SOURCE EXTRACT:
###

Another good post Mr. Webb.
 
I remember a friend showed me a cue he thought was warped. When rolled on the table you could see light under a certain point in the forearm. It wasn't warped. The cue maker had sanded the points to get them even, obviously had lost his centers and failed to get them back.

That sounds like rogue points, not a failure to find center. For a plethora of reasons, it's pretty common for a full splice to have at least one rogue point that CANNOT be made even with the others by manipulating centers. It could be cut deeper or shallower, the wood could have warped or come of round, the two pieces not glued together on perfect center line, etc. Regardless, it's more common to have rogue points than it is to get a perfect blank. That's what Mike is alluding to about the difficulty of converting a blank. It's very tricky work and no matter how good you are, sometimes it's not good enough.

###

DATA PROVIDED:
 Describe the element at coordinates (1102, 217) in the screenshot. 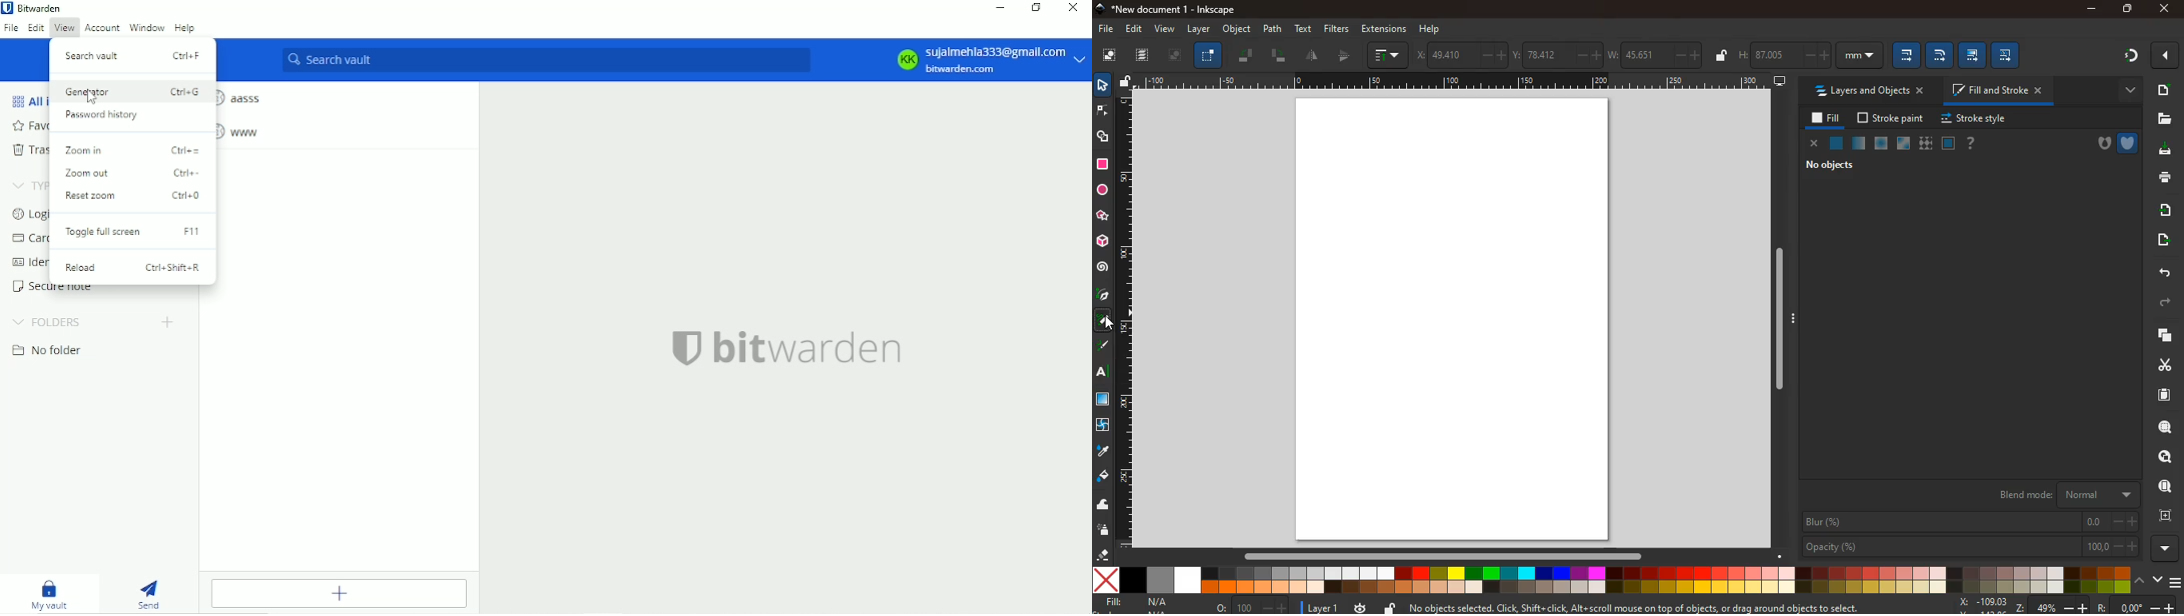

I see `star` at that location.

###

WHAT TO DO:
Answer these from the cue-making discussion:
1. What did the friend believe was wrong with the cue?
2. When the cue was rolled on the table, what could be seen under a certain point in the forearm?
3. According to the reply, what is more common than getting a perfect blank?

EXERCISE SOLUTION:
1. The friend believed the cue was warped.
2. Light could be seen under that point.
3. Having rogue points.